«Il mondo virtuale non rappresenta solo un traguardo tecnologico, ma contiene anche pericolose insidie. (…) La consapevolezza di tale realtà (…) non è tuttavia da sola sufficiente. (…) Si rende necessario superare l’indifferenza (…) Meter si muove in questa direzione, risultando fondamentale nel proteggere i più giovani e indifesi». È questo il cuore del messaggio che il presidente della Camera dei Deputati, Lorenzo Fontana, ha indirizzato a don Fortunato Di Noto, fondatore e presidente dell’Associazione Meter ETS (www.associazionemeter.org) in occasione della XXVIII GBV – Giornata Bambini Vittime della violenza, dello sfruttamento e dell’indifferenza che con la presenza di una delegazione Meter in Piazza San Pietro per la recita del Regina Coeli insieme a Papa Francesco chiude oggi le celebrazioni.
CHE COS’ È LA GBV – La Giornata dei Bambini Vittime (GBV) della violenza, dello sfruttamento e dell’ indifferenza… contro la pedofilia, viene celebrata sin dal 1995, su richiesta delle famiglie e dei gruppi di bambini della Parrocchia Madonna del Carmine, a seguito del tentato omicidio nei confronti di una bambina di 11 anni, dei racconti di alcuni episodi di abuso e del suicidio di un ragazzo di 14 anni. Lo strutturarsi della pedofilia a livello criminale e le conseguenziali pseudo-celebrazioni di “orgoglio pedofilo”’, imposero un ulteriore slancio alla Giornata Nazionale dei bambini vittime che, grazie all’impegno dei volontari di Meter ha assunto negli anni un carattere nazionale.
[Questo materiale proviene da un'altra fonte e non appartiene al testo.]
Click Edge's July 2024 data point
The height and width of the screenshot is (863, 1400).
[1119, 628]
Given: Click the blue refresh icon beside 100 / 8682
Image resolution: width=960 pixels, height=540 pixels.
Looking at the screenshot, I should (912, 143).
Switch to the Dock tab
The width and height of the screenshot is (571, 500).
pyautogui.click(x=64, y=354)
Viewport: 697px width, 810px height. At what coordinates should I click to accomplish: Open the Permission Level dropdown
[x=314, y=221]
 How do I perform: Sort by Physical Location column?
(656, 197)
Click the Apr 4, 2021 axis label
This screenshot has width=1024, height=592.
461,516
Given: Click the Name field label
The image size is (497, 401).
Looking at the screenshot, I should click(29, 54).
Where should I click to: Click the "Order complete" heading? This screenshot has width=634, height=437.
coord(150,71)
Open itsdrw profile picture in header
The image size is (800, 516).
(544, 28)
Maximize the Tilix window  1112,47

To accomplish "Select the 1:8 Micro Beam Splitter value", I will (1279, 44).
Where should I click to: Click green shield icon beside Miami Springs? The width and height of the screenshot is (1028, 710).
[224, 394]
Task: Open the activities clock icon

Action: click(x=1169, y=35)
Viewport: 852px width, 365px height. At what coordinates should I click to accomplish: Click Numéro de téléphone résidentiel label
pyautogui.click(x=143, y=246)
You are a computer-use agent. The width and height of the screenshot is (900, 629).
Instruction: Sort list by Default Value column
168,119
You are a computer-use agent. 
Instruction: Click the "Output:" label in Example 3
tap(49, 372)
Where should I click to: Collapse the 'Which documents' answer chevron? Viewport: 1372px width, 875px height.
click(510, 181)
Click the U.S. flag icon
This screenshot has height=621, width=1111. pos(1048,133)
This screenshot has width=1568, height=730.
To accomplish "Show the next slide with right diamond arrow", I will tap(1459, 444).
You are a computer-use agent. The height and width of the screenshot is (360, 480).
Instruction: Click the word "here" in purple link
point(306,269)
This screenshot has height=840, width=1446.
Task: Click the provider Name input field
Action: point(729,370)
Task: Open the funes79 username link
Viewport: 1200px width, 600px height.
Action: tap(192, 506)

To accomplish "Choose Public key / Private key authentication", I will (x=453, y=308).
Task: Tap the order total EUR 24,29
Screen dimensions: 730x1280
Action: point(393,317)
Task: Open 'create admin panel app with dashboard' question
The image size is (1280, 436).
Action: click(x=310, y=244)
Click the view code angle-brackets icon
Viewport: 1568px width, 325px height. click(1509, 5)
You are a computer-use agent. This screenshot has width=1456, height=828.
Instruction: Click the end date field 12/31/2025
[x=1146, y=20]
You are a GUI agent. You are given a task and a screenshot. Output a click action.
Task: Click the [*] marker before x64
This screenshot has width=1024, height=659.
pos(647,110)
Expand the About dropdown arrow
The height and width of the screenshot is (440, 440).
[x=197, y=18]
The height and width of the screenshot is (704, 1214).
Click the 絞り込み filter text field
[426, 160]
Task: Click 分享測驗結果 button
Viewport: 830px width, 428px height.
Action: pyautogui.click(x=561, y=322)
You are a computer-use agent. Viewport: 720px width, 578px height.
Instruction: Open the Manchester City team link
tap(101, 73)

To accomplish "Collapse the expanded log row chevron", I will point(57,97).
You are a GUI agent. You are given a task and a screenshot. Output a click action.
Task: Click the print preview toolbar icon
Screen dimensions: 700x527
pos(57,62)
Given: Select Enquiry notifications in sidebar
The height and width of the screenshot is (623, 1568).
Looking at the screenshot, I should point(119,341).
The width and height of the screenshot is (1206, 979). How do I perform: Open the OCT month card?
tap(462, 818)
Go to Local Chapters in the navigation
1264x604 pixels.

Dal 2002 viene celebrata obbligatoriamente in Sicilia, sulla base di un’apposita legge regionale, dal 25 aprile alla prima domenica di maggio.
FONTANA: SUPERARE SILENZIO, INDIFFERENZA E OBLIO – Per il presidente della Camera: «In contesti spesso caratterizzati dal silenzio e dall’oblio, si rende necessario superare l’indifferenza promuovendo una vera e propria cultura dell’ascolto, dell’accoglienza e della comprensione». Sono elementi, sottolinea Fontana, «fondamentali per aiutare i bambini abusati a superare la vergogna o la paura di non essere compresi o protetti». Non solo: «L’impatto della pedofilia e della pornografia infantile – scrive ancora la terza carica dello Stato – è drammatico, provocando nei minori enormi sofferenze fisiche e psichiche, destinate a segnare profondamente le loro vite a breve, medio e lungo termine». È per questo che l’azione di Meter «che si aggiunge all’impegno profuso da Istituzioni, famiglie e cittadini», risulta «fondamentale nel proteggere i componenti più giovani e indifesi della nostra società», conclude Fontana.